The Supreme Court also noted that a partner who is excluded wrongfully from a partnership is
an innocent partner. Hence, the guilty partner must give him his due upon the dissolution of the
partnership as well as damages or share in the profits realized from the appropriation of the
partnership business and goodwill. An innocent partner thus possesses pecuniary interest in
every existing contract that was incomplete and in the trade name of the co-partnership and
assets at the time he was wrongfully expelled.
An unjustified dissolution by a partner can subject him to action for damages because by the
mutual agency that arises in a partnership, the doctrine of delectus personaeallows the partners
to have the power, although not necessarily the right to dissolve the partnership.
Tocaos unilateral exclusion of Anay from the partnership is shown by her memo to the Cubao
office plainly stating that Anay was, as of October 9, 1987, no longer the vice-president for sales
of Geminesse Enterprise. By that memo, petitioner Tocao effected her own withdrawal from the
partnership and considered herself as having ceased to be associated with the partnership in

the carrying on of the business. Nevertheless, the partnership was not terminated thereby; it
continues until the winding up of the business.

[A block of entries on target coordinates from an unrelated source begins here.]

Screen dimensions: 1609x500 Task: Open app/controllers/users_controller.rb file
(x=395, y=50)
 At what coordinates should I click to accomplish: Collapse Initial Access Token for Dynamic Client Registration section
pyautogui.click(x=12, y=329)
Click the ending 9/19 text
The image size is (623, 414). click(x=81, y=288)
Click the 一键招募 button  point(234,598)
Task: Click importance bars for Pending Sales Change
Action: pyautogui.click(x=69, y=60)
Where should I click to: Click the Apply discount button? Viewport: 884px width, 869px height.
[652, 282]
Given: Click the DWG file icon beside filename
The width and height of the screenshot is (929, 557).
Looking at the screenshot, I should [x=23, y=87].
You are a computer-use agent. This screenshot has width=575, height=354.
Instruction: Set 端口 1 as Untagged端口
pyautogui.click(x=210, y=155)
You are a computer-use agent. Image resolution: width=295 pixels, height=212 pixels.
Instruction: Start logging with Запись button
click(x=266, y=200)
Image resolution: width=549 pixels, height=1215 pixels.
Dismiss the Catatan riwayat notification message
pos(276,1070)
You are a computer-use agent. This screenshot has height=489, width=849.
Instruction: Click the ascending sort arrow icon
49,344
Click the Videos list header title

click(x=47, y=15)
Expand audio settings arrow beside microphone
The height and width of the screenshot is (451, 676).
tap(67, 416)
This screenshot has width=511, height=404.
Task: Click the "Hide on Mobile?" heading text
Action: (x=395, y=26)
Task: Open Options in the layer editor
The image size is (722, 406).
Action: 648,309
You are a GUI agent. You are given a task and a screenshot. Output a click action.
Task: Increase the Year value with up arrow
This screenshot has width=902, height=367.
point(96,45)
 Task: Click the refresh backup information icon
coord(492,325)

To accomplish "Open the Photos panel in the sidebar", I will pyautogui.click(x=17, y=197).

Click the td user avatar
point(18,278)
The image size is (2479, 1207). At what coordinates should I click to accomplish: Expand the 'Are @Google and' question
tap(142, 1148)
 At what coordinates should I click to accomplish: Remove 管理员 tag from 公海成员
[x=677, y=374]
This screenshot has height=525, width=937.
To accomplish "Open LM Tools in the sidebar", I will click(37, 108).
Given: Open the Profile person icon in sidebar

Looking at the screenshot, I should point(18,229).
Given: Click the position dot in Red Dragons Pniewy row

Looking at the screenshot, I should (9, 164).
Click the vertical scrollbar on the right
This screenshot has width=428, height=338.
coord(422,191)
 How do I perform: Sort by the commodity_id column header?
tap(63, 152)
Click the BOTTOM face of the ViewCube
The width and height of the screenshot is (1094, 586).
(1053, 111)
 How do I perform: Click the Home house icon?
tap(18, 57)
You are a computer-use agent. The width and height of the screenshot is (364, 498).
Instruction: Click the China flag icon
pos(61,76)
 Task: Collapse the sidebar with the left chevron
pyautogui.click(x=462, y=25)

Motion for Reconsideration filed by Tocao and Belo decided by the SC on September 20,
2001.

Belo is not a partner. Anay was not able to prove that Belo in fact received profits from
the company. Belo merely acted as a guarantor. His participation in the business
meetings was not as a partner but as a guarantor. He in fact had only limited
partnership. Tocao also testified that Belo received nothing from the profits. The
Supreme Court also noted that the partnership was yet to be registered in the Securities
and Exchange Commission. As such, it was understandable that Belo, who was after all
petitioner Tocaos good friend and confidante, would occasionally participate in the
affairs of the business, although never in a formal or official capacity.